More positively, the instrument must help improve the efficiency of resource use, increase
productivity, and economize on scarce resources (e.g., capital, skills, and management). It is also desirable that the instrument promotes the search, development and adoption of more efficient, less wasteful production technologies. Clearly, the development priority of developing countries favors the efficiency, cost-effectiveness, and flexibility of economic instruments over the rigidity and costinsensitivity of command and control. Moreover, it has clear implications for the choice of economic instruments and the mode and speed of their introduction. Clearly, secure property rights, efficient taxation of natural resources, and gradually phased-in pollution charges are favored by the high priority that developing countries attach to their growth objectives.
At the same time, poverty alleviation and improved income distribution are also among the top
objectives of developing country governments. Therefore, the distributional implication of economic instruments is also of primary concern. It is not sufficient that secure property rights to open access resources are assigned; it matters who gets them. If the poor who depend on these resources for survival are assigned the property rights, both efficiency and distribution improve, otherwise efficiency is gained at the expense of equity. Similarly, the incidence of pollution or product charges may by regressive if they raise the price of goods that account for a higher percentage of poor people's expenditure, or if the environmental improvement so attained benefits mainly the rich. Distributional concerns may disqualify certain instruments (e.g., bidding for open access resources), favor differential rate structure (e.g., lower charge rates for basic necessities), or suggest mitigation measures (e.g., offsetting the regressivity of tax charge incidence by the progressivity of spending charge revenues). Of course, the ultimate choice of the appropriate instruments would also be influenced by other features of developing countries, to which we now turn.

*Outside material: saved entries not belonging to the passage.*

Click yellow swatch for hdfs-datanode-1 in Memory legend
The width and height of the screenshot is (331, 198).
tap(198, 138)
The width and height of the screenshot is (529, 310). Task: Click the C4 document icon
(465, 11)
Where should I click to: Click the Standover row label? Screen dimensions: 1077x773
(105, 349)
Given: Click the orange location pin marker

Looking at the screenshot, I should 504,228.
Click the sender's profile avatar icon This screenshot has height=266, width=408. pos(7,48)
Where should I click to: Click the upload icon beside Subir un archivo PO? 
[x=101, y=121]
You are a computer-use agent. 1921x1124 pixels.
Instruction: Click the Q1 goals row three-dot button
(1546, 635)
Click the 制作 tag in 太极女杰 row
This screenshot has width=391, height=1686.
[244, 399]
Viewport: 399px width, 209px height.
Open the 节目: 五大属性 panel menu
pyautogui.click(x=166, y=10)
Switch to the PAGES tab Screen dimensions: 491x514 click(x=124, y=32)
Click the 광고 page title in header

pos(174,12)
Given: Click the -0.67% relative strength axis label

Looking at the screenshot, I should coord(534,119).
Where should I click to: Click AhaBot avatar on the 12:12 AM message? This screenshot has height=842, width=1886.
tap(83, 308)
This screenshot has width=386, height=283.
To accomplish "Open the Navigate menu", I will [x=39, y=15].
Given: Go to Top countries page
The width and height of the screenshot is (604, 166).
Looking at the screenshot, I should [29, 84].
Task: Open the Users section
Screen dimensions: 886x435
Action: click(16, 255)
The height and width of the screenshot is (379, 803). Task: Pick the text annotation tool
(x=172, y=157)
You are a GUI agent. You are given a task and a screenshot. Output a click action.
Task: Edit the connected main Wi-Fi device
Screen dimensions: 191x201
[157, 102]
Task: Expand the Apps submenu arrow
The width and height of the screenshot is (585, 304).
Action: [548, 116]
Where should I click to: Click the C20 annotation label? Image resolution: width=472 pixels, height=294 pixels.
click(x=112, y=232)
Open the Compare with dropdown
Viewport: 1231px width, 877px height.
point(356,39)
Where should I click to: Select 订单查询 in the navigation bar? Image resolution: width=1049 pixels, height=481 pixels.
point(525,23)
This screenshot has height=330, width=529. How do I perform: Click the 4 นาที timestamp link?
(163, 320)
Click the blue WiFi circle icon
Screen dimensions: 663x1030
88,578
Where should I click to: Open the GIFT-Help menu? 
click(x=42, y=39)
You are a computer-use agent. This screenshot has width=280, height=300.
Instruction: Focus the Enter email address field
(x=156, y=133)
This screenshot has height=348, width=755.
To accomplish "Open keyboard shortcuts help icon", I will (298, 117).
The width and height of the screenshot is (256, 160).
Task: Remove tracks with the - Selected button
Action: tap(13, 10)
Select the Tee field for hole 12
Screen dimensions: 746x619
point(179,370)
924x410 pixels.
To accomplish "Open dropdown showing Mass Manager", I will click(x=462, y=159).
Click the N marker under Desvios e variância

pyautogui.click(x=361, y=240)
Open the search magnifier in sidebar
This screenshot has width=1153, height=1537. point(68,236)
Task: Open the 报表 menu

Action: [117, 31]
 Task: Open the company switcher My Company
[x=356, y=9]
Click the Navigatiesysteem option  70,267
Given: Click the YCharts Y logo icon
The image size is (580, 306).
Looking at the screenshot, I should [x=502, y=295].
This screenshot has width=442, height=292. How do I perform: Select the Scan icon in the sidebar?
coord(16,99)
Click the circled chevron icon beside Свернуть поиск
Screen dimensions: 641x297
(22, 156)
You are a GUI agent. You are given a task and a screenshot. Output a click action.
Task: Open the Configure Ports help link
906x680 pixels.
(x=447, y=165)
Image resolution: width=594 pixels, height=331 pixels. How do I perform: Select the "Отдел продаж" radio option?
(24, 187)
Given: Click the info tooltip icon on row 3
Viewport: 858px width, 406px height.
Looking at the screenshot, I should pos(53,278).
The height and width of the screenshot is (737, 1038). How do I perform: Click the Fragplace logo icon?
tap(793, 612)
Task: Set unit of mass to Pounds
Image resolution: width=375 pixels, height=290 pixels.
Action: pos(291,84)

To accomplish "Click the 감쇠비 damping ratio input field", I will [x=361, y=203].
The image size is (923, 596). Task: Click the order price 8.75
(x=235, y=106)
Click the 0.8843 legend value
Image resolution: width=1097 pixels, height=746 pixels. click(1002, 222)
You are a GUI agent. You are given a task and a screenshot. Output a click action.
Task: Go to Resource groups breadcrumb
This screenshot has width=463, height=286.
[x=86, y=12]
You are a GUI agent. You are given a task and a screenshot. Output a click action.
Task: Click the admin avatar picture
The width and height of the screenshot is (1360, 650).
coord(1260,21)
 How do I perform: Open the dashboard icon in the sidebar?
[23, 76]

Low Willingness to Pay for Environmental Amenities
The lower per capita incomes of developing countries imply higher marginal utility of income and
lower willingness to pay for environmental improvements and amenities. Whenever a development
opportunity and environmental protection are in conflict (or in a tradeoff relationship), the choice between the two would be influenced by existing levels of income, as well as by other factors such as preferences, environmental awareness, etc. Other things constant, low income people would assign a relatively higher value to each additional dollar of income (from the development opportunity) than rich people, because of the higher marginal utility of income at low-income levels. At the same time, poor people have a lower willingness to pay for environmental quality or amenities because environmental services are income elastic (i.e., their demand is low at low income levels but rises more than proportionately with income growth). Both these factors would result in individuals assigning higher priority to development than environmental protection (unless of course, the latter is an input into the former).
Thus, economic instruments set according to estimates of marginal damages or marginal benefits
derived from estimates of people's willingness to pay for a benefit (or accept compensation for a damage) better accommodate the significant differences in willingness to pay and marginal valuations of income between developed and developing countries than do command and control regulations. This is particularly important at low levels of income, where survival can be threatened by a small change in prices or a reduction in income. Therefore, the developed country regulations and standards (or level of pollution charges) are not suitable for poor countries and if enforced, can in fact lower welfare and even threaten survival. Developed country environmental standards (not consumption patterns) can only serve as long-term targets or aspirations, just as developed country living standards can.